* Your instructions: With nothing added and nothing dropped, write out all of the entries below.

────

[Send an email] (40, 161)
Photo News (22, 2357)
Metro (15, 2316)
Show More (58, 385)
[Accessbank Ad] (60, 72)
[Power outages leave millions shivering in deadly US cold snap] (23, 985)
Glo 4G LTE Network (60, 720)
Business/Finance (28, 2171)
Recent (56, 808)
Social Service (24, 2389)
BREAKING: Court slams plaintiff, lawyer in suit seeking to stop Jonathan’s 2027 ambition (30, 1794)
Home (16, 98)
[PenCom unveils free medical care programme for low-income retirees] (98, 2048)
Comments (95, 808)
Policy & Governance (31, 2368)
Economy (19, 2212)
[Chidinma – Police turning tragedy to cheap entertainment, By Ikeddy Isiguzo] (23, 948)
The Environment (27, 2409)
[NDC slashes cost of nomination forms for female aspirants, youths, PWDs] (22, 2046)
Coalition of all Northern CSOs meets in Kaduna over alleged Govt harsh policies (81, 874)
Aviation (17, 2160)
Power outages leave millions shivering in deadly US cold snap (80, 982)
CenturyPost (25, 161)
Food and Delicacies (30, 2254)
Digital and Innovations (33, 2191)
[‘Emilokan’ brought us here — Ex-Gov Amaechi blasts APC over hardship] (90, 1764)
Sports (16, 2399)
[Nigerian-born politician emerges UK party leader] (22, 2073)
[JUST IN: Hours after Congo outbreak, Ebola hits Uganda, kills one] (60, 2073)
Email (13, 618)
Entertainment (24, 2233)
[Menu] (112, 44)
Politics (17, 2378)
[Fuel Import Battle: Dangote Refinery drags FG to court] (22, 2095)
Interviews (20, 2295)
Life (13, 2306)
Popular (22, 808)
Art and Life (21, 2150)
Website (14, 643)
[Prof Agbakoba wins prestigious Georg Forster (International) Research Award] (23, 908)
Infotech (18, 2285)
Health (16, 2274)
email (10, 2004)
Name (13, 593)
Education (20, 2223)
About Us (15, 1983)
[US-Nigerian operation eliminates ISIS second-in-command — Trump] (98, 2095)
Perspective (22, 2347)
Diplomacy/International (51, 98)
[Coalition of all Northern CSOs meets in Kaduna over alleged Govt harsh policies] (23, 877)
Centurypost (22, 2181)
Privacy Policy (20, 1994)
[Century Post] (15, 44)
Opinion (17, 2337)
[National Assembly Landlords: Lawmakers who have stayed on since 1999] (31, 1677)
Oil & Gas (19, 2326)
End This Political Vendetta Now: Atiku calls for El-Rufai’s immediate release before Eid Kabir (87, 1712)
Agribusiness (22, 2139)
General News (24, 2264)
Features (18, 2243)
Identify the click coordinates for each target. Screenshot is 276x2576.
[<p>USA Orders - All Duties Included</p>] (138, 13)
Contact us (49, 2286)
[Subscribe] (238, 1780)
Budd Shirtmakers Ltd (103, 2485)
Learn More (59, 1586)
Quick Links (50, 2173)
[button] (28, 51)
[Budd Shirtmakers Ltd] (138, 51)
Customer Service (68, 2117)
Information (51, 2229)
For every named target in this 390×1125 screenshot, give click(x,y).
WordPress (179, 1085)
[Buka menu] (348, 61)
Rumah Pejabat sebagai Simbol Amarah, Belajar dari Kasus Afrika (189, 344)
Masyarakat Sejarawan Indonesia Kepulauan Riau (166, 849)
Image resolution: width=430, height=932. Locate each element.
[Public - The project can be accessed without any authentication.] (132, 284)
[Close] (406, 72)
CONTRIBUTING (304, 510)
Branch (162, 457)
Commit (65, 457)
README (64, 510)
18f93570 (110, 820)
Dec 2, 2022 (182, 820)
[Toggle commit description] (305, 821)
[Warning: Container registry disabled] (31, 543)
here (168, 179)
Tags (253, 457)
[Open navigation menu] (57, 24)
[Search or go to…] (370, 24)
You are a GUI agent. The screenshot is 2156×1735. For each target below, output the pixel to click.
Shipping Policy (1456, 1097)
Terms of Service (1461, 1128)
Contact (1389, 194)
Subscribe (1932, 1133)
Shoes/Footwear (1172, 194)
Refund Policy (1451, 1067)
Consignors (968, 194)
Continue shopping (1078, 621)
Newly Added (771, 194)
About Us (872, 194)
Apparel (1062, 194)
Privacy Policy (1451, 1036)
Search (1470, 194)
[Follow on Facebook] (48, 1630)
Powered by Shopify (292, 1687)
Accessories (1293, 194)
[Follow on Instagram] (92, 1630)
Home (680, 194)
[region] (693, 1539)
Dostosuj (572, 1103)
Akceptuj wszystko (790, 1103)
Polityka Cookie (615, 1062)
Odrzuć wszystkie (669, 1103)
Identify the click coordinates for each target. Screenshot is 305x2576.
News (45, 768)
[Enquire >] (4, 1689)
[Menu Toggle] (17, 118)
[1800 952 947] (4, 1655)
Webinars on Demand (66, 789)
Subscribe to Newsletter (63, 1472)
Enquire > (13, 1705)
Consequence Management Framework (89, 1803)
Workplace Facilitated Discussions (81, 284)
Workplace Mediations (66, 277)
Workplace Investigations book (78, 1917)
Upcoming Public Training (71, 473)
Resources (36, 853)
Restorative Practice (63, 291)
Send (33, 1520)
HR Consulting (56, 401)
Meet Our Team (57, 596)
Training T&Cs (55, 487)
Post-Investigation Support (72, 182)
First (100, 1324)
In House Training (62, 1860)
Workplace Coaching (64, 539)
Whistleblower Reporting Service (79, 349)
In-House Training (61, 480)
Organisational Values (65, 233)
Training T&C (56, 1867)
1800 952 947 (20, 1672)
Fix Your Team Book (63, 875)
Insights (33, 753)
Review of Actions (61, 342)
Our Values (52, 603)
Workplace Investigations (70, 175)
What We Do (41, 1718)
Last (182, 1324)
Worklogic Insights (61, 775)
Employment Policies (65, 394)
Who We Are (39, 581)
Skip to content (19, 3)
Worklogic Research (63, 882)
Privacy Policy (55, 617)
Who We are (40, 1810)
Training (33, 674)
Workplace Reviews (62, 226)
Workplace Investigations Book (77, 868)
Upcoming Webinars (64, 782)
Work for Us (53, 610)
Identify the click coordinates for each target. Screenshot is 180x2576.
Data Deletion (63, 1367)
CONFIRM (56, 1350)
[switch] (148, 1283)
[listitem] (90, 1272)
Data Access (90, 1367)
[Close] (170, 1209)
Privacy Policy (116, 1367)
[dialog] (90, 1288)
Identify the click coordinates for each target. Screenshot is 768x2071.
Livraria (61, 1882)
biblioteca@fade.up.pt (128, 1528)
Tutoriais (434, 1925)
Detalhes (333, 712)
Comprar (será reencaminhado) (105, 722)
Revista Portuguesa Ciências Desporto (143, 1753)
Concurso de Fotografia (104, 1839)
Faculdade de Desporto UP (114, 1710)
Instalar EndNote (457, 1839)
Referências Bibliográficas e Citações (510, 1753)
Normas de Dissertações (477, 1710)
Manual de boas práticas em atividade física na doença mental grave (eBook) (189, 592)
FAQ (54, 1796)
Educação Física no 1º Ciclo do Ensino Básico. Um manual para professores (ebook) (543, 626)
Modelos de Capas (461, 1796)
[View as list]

────

* Exercise solution:
[Send an email] (40, 161)
Photo News (22, 2357)
Metro (15, 2316)
Show More (58, 385)
[Accessbank Ad] (60, 72)
[Power outages leave millions shivering in deadly US cold snap] (23, 985)
Glo 4G LTE Network (60, 720)
Business/Finance (28, 2171)
Recent (56, 808)
Social Service (24, 2389)
BREAKING: Court slams plaintiff, lawyer in suit seeking to stop Jonathan’s 2027 ambition (30, 1794)
Home (16, 98)
[PenCom unveils free medical care programme for low-income retirees] (98, 2048)
Comments (95, 808)
Policy & Governance (31, 2368)
Economy (19, 2212)
[Chidinma – Police turning tragedy to cheap entertainment, By Ikeddy Isiguzo] (23, 948)
The Environment (27, 2409)
[NDC slashes cost of nomination forms for female aspirants, youths, PWDs] (22, 2046)
Coalition of all Northern CSOs meets in Kaduna over alleged Govt harsh policies (81, 874)
Aviation (17, 2160)
Power outages leave millions shivering in deadly US cold snap (80, 982)
CenturyPost (25, 161)
Food and Delicacies (30, 2254)
Digital and Innovations (33, 2191)
[‘Emilokan’ brought us here — Ex-Gov Amaechi blasts APC over hardship] (90, 1764)
Sports (16, 2399)
[Nigerian-born politician emerges UK party leader] (22, 2073)
[JUST IN: Hours after Congo outbreak, Ebola hits Uganda, kills one] (60, 2073)
Email (13, 618)
Entertainment (24, 2233)
[Menu] (112, 44)
Politics (17, 2378)
[Fuel Import Battle: Dangote Refinery drags FG to court] (22, 2095)
Interviews (20, 2295)
Life (13, 2306)
Popular (22, 808)
Art and Life (21, 2150)
Website (14, 643)
[Prof Agbakoba wins prestigious Georg Forster (International) Research Award] (23, 908)
Infotech (18, 2285)
Health (16, 2274)
email (10, 2004)
Name (13, 593)
Education (20, 2223)
About Us (15, 1983)
[US-Nigerian operation eliminates ISIS second-in-command — Trump] (98, 2095)
Perspective (22, 2347)
Diplomacy/International (51, 98)
[Coalition of all Northern CSOs meets in Kaduna over alleged Govt harsh policies] (23, 877)
Centurypost (22, 2181)
Privacy Policy (20, 1994)
[Century Post] (15, 44)
Opinion (17, 2337)
[National Assembly Landlords: Lawmakers who have stayed on since 1999] (31, 1677)
Oil & Gas (19, 2326)
End This Political Vendetta Now: Atiku calls for El-Rufai’s immediate release before Eid Kabir (87, 1712)
Agribusiness (22, 2139)
General News (24, 2264)
Features (18, 2243)
Identify the click coordinates for each target. Screenshot is 276x2576.
[<p>USA Orders - All Duties Included</p>] (138, 13)
Contact us (49, 2286)
[Subscribe] (238, 1780)
Budd Shirtmakers Ltd (103, 2485)
Learn More (59, 1586)
Quick Links (50, 2173)
[button] (28, 51)
[Budd Shirtmakers Ltd] (138, 51)
Customer Service (68, 2117)
Information (51, 2229)
For every named target in this 390×1125 screenshot, give click(x,y).
WordPress (179, 1085)
[Buka menu] (348, 61)
Rumah Pejabat sebagai Simbol Amarah, Belajar dari Kasus Afrika (189, 344)
Masyarakat Sejarawan Indonesia Kepulauan Riau (166, 849)
Image resolution: width=430, height=932. Locate each element.
[Public - The project can be accessed without any authentication.] (132, 284)
[Close] (406, 72)
CONTRIBUTING (304, 510)
Branch (162, 457)
Commit (65, 457)
README (64, 510)
18f93570 (110, 820)
Dec 2, 2022 (182, 820)
[Toggle commit description] (305, 821)
[Warning: Container registry disabled] (31, 543)
here (168, 179)
Tags (253, 457)
[Open navigation menu] (57, 24)
[Search or go to…] (370, 24)
You are a GUI agent. The screenshot is 2156×1735. For each target below, output the pixel to click.
Shipping Policy (1456, 1097)
Terms of Service (1461, 1128)
Contact (1389, 194)
Subscribe (1932, 1133)
Shoes/Footwear (1172, 194)
Refund Policy (1451, 1067)
Consignors (968, 194)
Continue shopping (1078, 621)
Newly Added (771, 194)
About Us (872, 194)
Apparel (1062, 194)
Privacy Policy (1451, 1036)
Search (1470, 194)
[Follow on Facebook] (48, 1630)
Powered by Shopify (292, 1687)
Accessories (1293, 194)
[Follow on Instagram] (92, 1630)
Home (680, 194)
[region] (693, 1539)
Dostosuj (572, 1103)
Akceptuj wszystko (790, 1103)
Polityka Cookie (615, 1062)
Odrzuć wszystkie (669, 1103)
Identify the click coordinates for each target. Screenshot is 305x2576.
News (45, 768)
[Enquire >] (4, 1689)
[Menu Toggle] (17, 118)
[1800 952 947] (4, 1655)
Webinars on Demand (66, 789)
Subscribe to Newsletter (63, 1472)
Enquire > (13, 1705)
Consequence Management Framework (89, 1803)
Workplace Facilitated Discussions (81, 284)
Workplace Mediations (66, 277)
Workplace Investigations book (78, 1917)
Upcoming Public Training (71, 473)
Resources (36, 853)
Restorative Practice (63, 291)
Send (33, 1520)
HR Consulting (56, 401)
Meet Our Team (57, 596)
Training T&Cs (55, 487)
Post-Investigation Support (72, 182)
First (100, 1324)
In House Training (62, 1860)
Workplace Coaching (64, 539)
Whistleblower Reporting Service (79, 349)
In-House Training (61, 480)
Organisational Values (65, 233)
Training T&C (56, 1867)
1800 952 947 (20, 1672)
Fix Your Team Book (63, 875)
Insights (33, 753)
Review of Actions (61, 342)
Our Values (52, 603)
Workplace Investigations (70, 175)
What We Do (41, 1718)
Last (182, 1324)
Worklogic Insights (61, 775)
Employment Policies (65, 394)
Who We Are (39, 581)
Skip to content (19, 3)
Worklogic Research (63, 882)
Privacy Policy (55, 617)
Who We are (40, 1810)
Training (33, 674)
Workplace Reviews (62, 226)
Workplace Investigations Book (77, 868)
Upcoming Webinars (64, 782)
Work for Us (53, 610)
Identify the click coordinates for each target. Screenshot is 180x2576.
Data Deletion (63, 1367)
CONFIRM (56, 1350)
[switch] (148, 1283)
[listitem] (90, 1272)
Data Access (90, 1367)
[Close] (170, 1209)
Privacy Policy (116, 1367)
[dialog] (90, 1288)
Identify the click coordinates for each target. Screenshot is 768x2071.
Livraria (61, 1882)
biblioteca@fade.up.pt (128, 1528)
Tutoriais (434, 1925)
Detalhes (333, 712)
Comprar (será reencaminhado) (105, 722)
Revista Portuguesa Ciências Desporto (143, 1753)
Concurso de Fotografia (104, 1839)
Faculdade de Desporto UP (114, 1710)
Instalar EndNote (457, 1839)
Referências Bibliográficas e Citações (510, 1753)
Normas de Dissertações (477, 1710)
Manual de boas práticas em atividade física na doença mental grave (eBook) (189, 592)
FAQ (54, 1796)
Educação Física no 1º Ciclo do Ensino Básico. Um manual para professores (ebook) (543, 626)
Modelos de Capas (461, 1796)
[View as list]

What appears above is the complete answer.